= Etymological calque =

Lexical item replicating the etymology of a foreign lexical item

In linguistics, an etymological calque is a lexical item calqued from another language by replicating the etymology of the borrowed lexical item although this etymology is irrelevant for the meaning being borrowed.

Most calques are not etymological. For example, the English compound basketball was calqued, conventionally, into Standard Chinese as 篮球 lánqiú, which means "basketball". The lexical item 篮球 lánqiú consists of 篮 lán "basket" and 球 qiú "ball". Therefore, lánqiú is a calque. On the other hand, the English compound hotdog was etymologically calqued into Standard Chinese as 热狗 règǒu "hotdog". The Chinese lexical item 热狗 règǒu "hotdog" consists of 热 rè "hot" and 狗 gǒu "dog", and is thus an etymological calque of the English lexical item hotdog. Those making the calque (as well as Chinese speakers) are completely aware that when they eat a 热狗 règǒu "hotdog" they do not eat dog meat. Nonetheless, they chose to retain the English etymology within the Chinese neologism.

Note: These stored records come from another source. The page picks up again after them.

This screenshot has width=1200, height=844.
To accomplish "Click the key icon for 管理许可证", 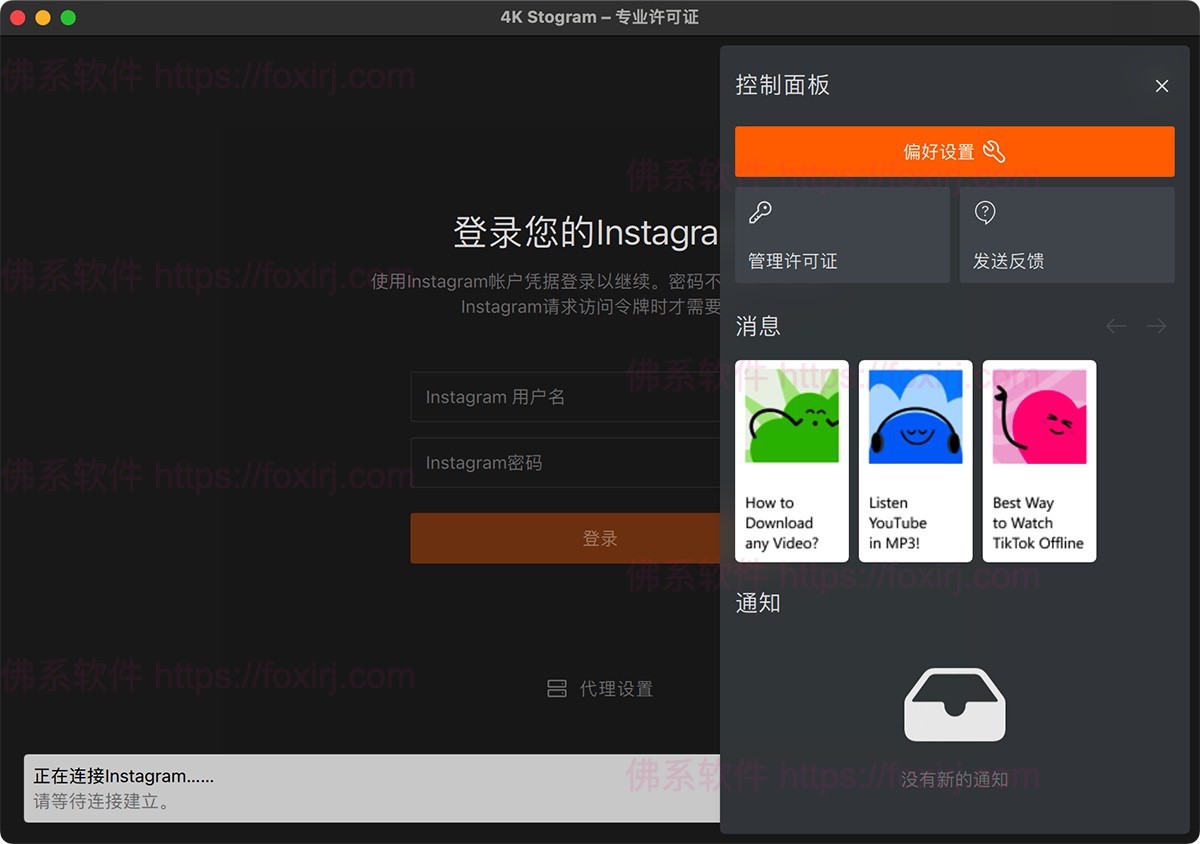I will coord(760,212).
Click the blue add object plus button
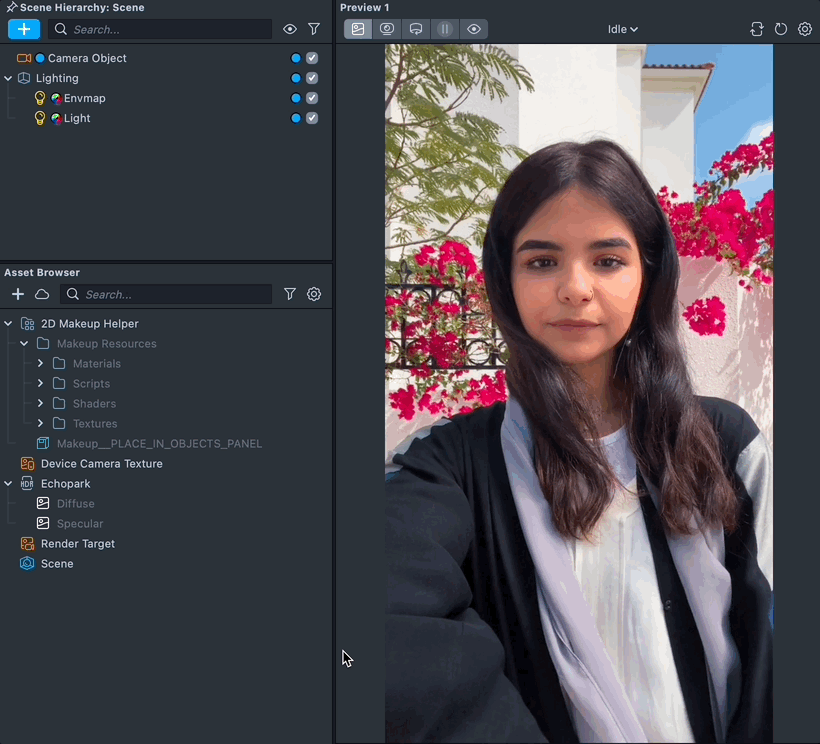 [x=24, y=29]
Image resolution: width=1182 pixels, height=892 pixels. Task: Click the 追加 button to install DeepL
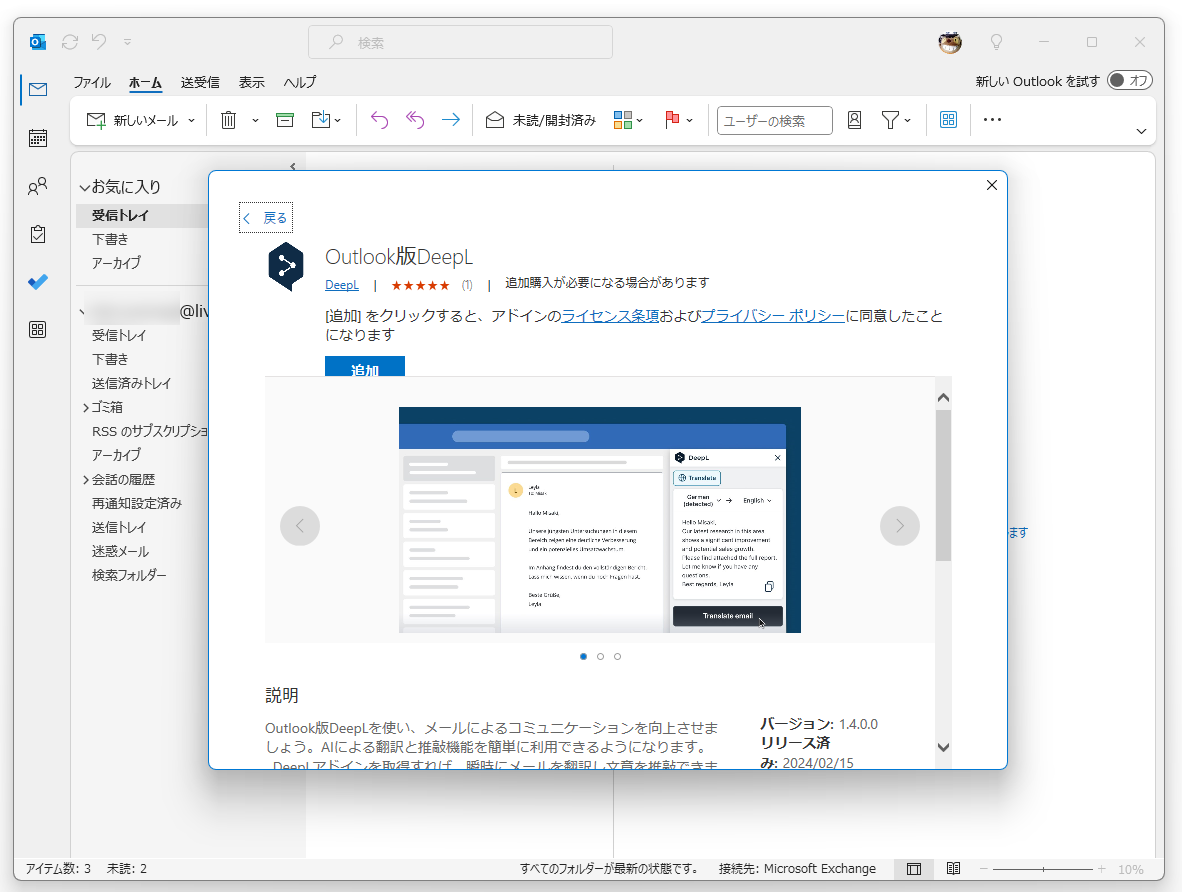[364, 370]
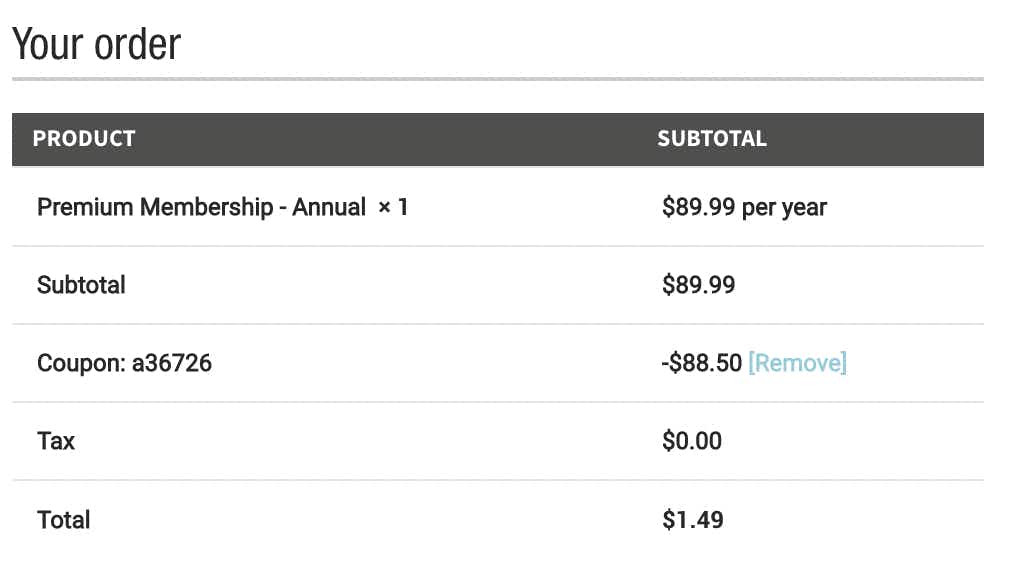The height and width of the screenshot is (570, 1020).
Task: Click the $0.00 tax amount
Action: [691, 441]
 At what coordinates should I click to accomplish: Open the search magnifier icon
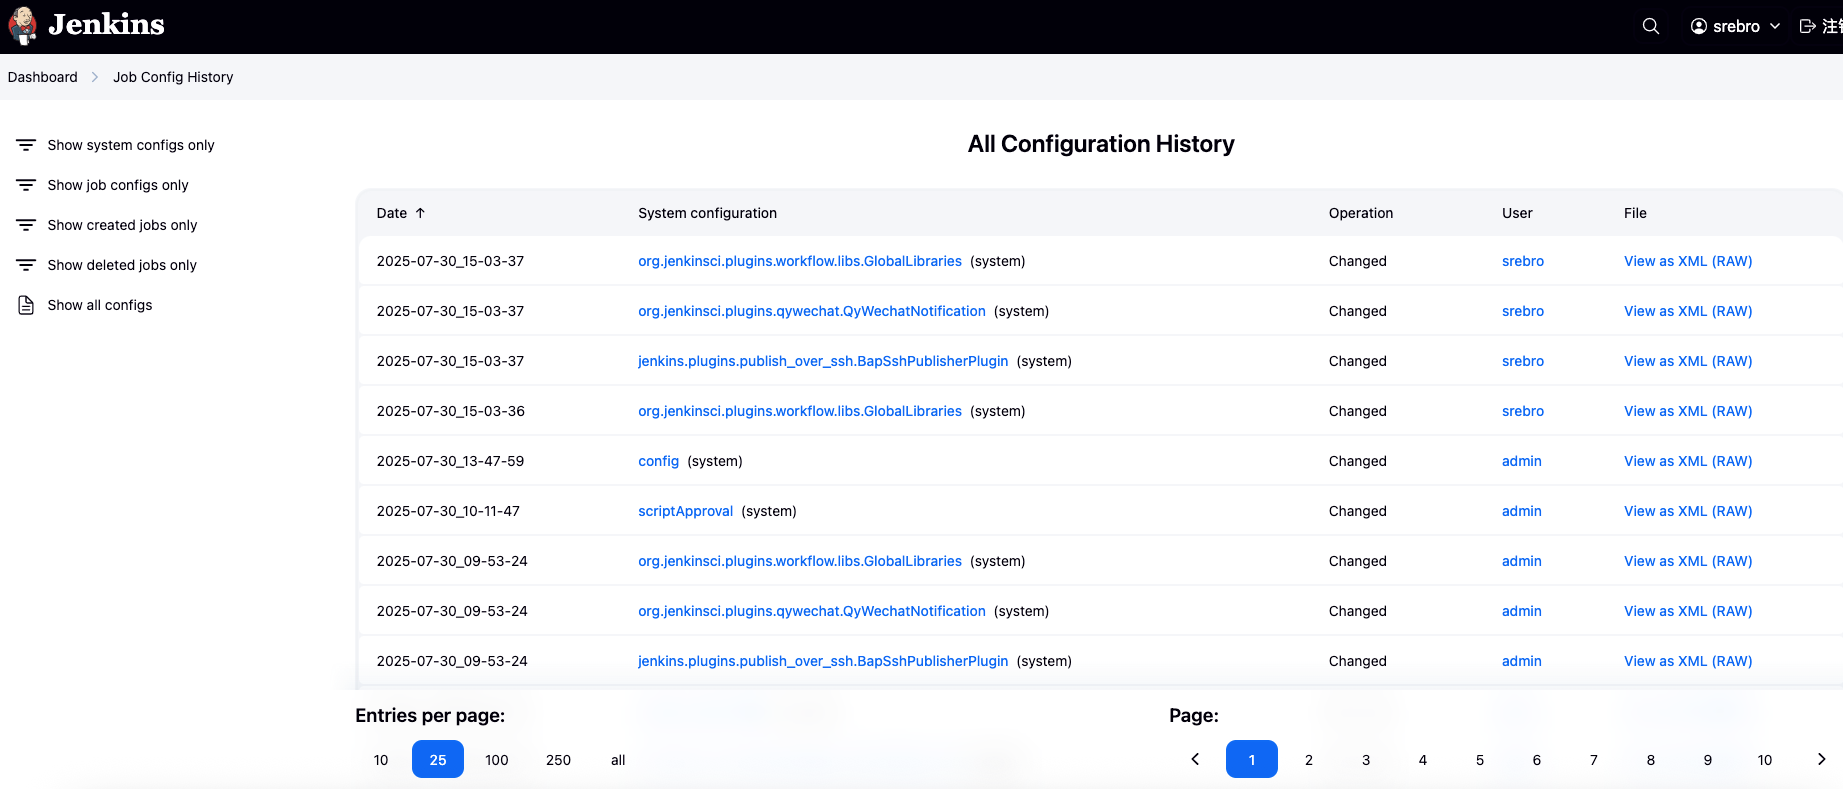[1651, 26]
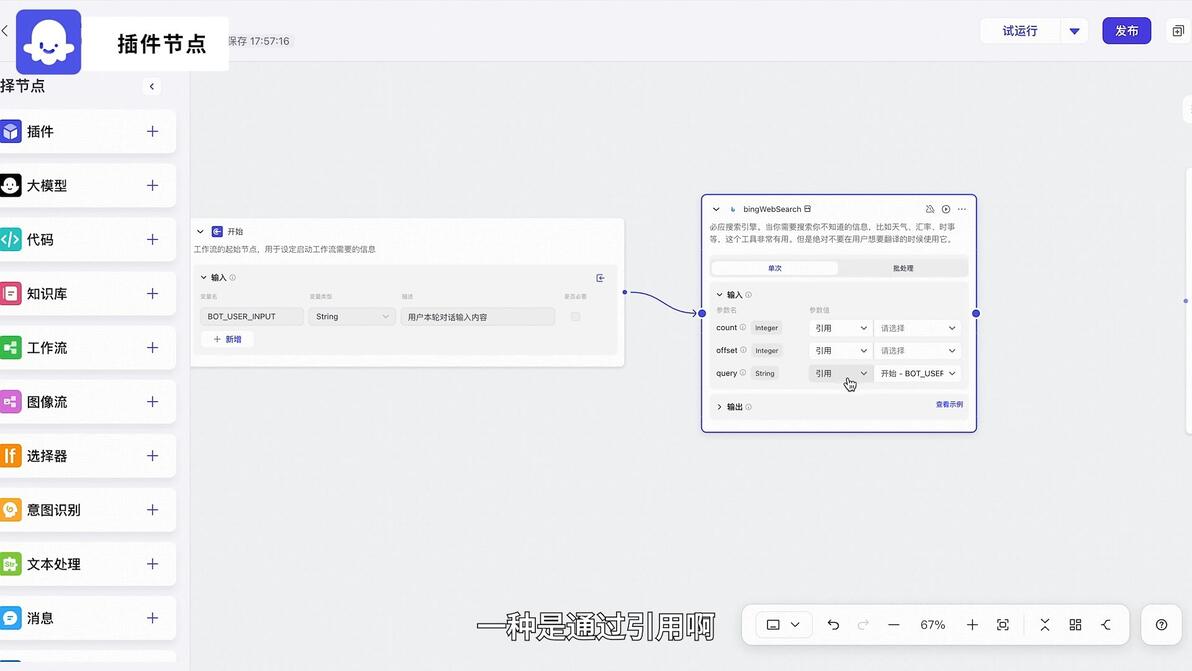Open the help question-mark icon
This screenshot has width=1192, height=671.
tap(1161, 625)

Therefore, règǒu is an etymological calque.

==Examples==

===Standard Chinese===

The etymology of the English lexical item cocktail is maintained and visible within the Chinese etymological calque 鸡尾酒 jīwěijiǔ "cocktail". The Chinese lexical item 鸡尾酒 jīwěijiǔ "cocktail" means literally "chicken tail alcohol", and is thus an etymological calque of the English lexical item cocktail.

===Israeli Hebrew===

Hemda Ben-Yehuda’s 1904 neologism אופנה ofná "fashion" is an etymological calque - deriving from אופן ófen "mode" – of the internationalism móda "fashion" (e.g. moda in Italian), which can be traced back to the Latin lexical item modus "mode".